For gentamicin and quinolones, overdispersion of data in the Poisson model hampered trend analysis. For antimicrobials of which resistant proportions are nearly zero and when the data has many zero counts, determining aberrations in trends can be difficult. In general, with a negative binomial distribution these trends could still be assessed reliably in this study.
Veal calves
Changing from pooled samples from farms to individual animals at slaughter had a large impact on observed resistant counts in veal calves. Trends could not be assessed without including this sampling change in the model. We conclude that in spite of a substantial decrease in total AMU in veal calves from 2007 to 2015 (as reported by the SDa [11]) for most antimicrobials no significant decrease in resistant proportions of E. coli could be determined with the current monitoring system from 2009 to 2016, except for sulfamethoxazole and nalidixic acid. Looking specifically at the trend from 2012 to 2016, after the sampling change, a significant decreasing trend was observed for quinolones, sulfamethoxazole and trimethoprim, but not for other antimicrobials. Between 2005 and 2009, for most antimicrobials in veal calves no significant trend was observed.
Colistin as example of trend analysis in rare resistance
Quantifying trends in resistant isolates from livestock is needed to support treatment guidelines and AMR policy. When resistance is non-existent or rare, monitoring with a limited number of samples may not be able to detect emerging resistance, or resistance with a low prevalence. The statistical model used in this study was appropriate with a yearly sample of 300 isolates. Although we did not test it explicitly, this result for colistin may indicate that yearly sampling of 170 isolates, as currently prescribed by EFSA [15], may not be sensitive enough to detect changes in rare resistance traits especially when changes are small. The effect of different sampling strategies in the monitoring on both detecting emerging resistance and trend changes should be further investigated.
Commensal Escherichia coli as sentinel organism
Often, resistant proportions in sentinel organism E. coli are referred to as ‘prevalence’ of resistance. However, E. coli is only a minor fraction of gut microbiota and detected resistant proportions cannot be translated directly to AMR prevalence in livestock in general [21]. Nonetheless, commensal E. coli can be used as an indicator organism to study AMR-trends in Gram-negative bacteria in livestock, which are intrinsically susceptible to the antimicrobials used in the panel. Because E. coli is present in all faecal samples, randomisation of sampling is possible. Furthermore, the wildtype is susceptible to all of the tested antimicrobials and isolation methods for E. coli from animal faeces can be standardised. These are the characteristics which make E. coli a useful indicator. This study stresses that when standardised AMR monitoring in E. coli is performed continuously, time-trends can be analysed reliably. These trends indicate if AMU interventions are necessary and when measures are taken their effect on monitored resistant counts is reflected in the monitoring data.

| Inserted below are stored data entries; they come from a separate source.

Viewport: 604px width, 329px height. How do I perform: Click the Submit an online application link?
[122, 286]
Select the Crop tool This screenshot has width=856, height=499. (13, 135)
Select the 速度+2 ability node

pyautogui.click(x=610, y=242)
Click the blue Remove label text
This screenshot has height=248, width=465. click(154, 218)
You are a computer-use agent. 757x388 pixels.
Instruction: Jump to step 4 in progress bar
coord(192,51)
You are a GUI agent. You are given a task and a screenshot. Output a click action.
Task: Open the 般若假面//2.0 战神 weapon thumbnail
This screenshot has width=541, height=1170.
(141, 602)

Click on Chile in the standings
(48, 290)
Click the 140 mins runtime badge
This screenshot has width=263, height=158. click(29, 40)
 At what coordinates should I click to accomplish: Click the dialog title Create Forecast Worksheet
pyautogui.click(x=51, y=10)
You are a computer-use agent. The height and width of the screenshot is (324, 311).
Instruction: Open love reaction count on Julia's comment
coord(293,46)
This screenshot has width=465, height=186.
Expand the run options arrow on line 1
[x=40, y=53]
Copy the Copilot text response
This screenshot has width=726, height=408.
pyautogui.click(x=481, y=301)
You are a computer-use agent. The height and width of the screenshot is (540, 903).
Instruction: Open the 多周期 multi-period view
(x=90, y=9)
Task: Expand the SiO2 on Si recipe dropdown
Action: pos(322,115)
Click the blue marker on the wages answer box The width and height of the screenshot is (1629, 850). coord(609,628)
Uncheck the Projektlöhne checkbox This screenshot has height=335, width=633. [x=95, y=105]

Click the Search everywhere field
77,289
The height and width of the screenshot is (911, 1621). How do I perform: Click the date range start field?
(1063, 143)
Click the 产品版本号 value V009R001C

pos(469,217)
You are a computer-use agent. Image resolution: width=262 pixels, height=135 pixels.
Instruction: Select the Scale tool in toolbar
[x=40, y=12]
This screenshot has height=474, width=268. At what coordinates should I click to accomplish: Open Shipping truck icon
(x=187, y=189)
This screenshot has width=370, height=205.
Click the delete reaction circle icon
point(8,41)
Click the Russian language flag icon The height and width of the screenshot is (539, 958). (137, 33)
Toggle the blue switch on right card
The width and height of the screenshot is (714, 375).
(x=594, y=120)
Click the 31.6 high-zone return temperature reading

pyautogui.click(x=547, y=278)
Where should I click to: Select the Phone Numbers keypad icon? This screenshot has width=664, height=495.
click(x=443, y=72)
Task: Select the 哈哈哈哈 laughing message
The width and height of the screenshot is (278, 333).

Changes of antimicrobial panel
In the analysis, resistant proportions for amoxicillin/ampicillin, doxycycline/tetracycline and neomycin/kanamycin were modelled as if being one. This enabled trend analysis for these antimicrobials and significant decreasing trends were shown in both broilers and slaughter pigs. For amoxicillin and ampicillin, resistance in E. coli is encoded by the same genes and the same resistance mechanisms are involved [16]. Doxycycline and tetracycline have different antibacterial potencies, but resistance genes and mechanisms are identical [16]. For these two pairs of antimicrobials, ECOFFs will identify identical non-wildtype susceptible populations. For the aminoglycosides neomycin and kanamycin, a variety of aminoglycoside-modifying enzymes can be involved [16]. In our experience, E.coli from animals are phenotypically mostly cross-resistant to these antimicrobials, but confirmation of absolute cross-resistance by typing of resistance genes is lacking.
Since 2008, the antimicrobial panel is decided by EFSA and included in EU legislation. In general, all antimicrobial classes of public health interest are represented in the panel. However, one of the disadvantages of using phenotypic methods is that the choice of specific antimicrobials is confined by the limited amount of wells in the Sensititre plates, to provide wide enough ranges for the tested substances. In the near future, phenotypic susceptibility testing for AMR surveillance in animals may be replaced by whole-genome sequencing, then any known resistance genes will be found.
Statistical analysis
We considered several modelling methods for time-series data. An autoregressive integrated moving average (ARIMA) model was explored, which best fit data with high density of observations in short time-periods. The generalised additive model (GAM) with spline-functions applied by Boireau et al. is useful to correct for recurring trends such as seasonality [13]. In our study, monitoring data came from a standardised random sampling procedure with a relatively small yearly sample. This standardisation is one of the qualities of the programme, resulting in very little noise in the data. We therefore decided to use generalised linear models that allow for different distributions and chose not to use splines. Although splines are useful to form hypotheses about when and how many trend changes occurred [13], splines are not helpful in quantification of trends.
A Poisson distribution was preferred over binomial distribution, giving priority to trend assessment in emerging and rare resistances. Poisson has a high accuracy for low counts. In general, the Poisson distribution fitted the data better than the binomial distribution; AICs were lower. In the Poisson distribution the mean is equal to the variance. As can be seen from over or underdispersion, this assumption is not met for all antimicrobials. In these cases, data can be remodelled with other distributions, such as binomial (for high counts) or negative binomial distributions (for very low counts). The use of alternative distributions for over or underdispersion improved model fit for this data. However, the estimates were mostly similar, thus conclusions based on Poisson regression seem robust.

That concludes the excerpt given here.